Obudziłam się, gdy słońce zaczynało się powoli ukazywać na niebie.
Jednak już od otworzenia jednego oka, czułam, że coś jest nie tak. Jakaś
dziwna aura i cisza w około sprawiały wrażenie niepokoju i
tajemniczości. Znowu coś jest nie tak? Ledwie wróciliśmy, a znów jest
coś niepokojącego.
Upolowałam coś szybko po drodze, by nie paść z głodu i ruszyłam na
tereny mojej watahy. Nic. Wielkie nic. Ani śladu żywej duszy.
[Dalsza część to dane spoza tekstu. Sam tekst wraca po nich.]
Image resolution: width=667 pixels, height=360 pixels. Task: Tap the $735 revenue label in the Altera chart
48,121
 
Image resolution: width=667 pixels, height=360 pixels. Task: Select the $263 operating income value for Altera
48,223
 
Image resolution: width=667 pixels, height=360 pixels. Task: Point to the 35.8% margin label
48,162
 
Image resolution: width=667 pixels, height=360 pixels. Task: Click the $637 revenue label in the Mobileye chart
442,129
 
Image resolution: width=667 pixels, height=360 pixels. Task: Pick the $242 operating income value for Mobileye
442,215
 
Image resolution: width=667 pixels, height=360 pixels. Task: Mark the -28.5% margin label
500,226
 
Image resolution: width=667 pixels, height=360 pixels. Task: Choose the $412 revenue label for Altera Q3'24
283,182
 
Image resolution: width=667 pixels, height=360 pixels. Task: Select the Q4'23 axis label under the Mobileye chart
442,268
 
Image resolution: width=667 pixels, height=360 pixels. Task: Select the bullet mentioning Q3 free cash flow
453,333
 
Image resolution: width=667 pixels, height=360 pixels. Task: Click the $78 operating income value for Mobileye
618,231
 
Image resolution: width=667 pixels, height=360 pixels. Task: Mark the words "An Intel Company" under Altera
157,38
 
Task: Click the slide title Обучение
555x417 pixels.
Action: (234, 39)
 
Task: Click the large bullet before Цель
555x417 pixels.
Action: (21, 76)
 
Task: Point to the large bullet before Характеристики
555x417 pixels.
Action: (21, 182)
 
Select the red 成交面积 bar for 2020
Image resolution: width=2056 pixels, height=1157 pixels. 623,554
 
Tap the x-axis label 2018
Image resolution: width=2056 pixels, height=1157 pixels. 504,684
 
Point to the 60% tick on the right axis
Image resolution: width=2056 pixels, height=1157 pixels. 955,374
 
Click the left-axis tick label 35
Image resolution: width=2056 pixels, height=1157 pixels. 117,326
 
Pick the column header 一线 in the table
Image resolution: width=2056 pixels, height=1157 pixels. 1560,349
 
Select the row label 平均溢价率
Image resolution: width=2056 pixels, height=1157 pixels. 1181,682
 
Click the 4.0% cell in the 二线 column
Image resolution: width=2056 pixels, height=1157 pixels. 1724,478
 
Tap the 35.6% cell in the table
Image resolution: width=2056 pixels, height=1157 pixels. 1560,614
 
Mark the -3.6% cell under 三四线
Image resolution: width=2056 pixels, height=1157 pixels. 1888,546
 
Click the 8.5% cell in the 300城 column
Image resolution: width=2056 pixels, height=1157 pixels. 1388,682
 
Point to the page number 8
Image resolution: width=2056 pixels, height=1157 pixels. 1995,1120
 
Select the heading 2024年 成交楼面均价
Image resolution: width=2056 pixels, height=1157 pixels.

Poszłam na
kolejne tereny pozostałych watahach i niestety nikogo nie zauważyłam.
Czułam tylko na plechach jakieś dziwne ciarki, ale nic nie widziałam ani
nie słyszałam.
Zaglądałam w jeszcze inne zakątki, jakie napotkałam po drodze, aż w
końcu dotarłam do Liliowej Wyspy. Tam usłyszałam tak jakby rozmowy,
dźwięk, ruch. Pobiegłam za tym śladem, aż w końcu dobrnęłam do Jaskini
Białych Róż. Zobaczyłam wszystkie watahy razem. *I jak zwykle nikt o
mnie nie pamięta....* Byłam właściwie zdana tylko na siebie.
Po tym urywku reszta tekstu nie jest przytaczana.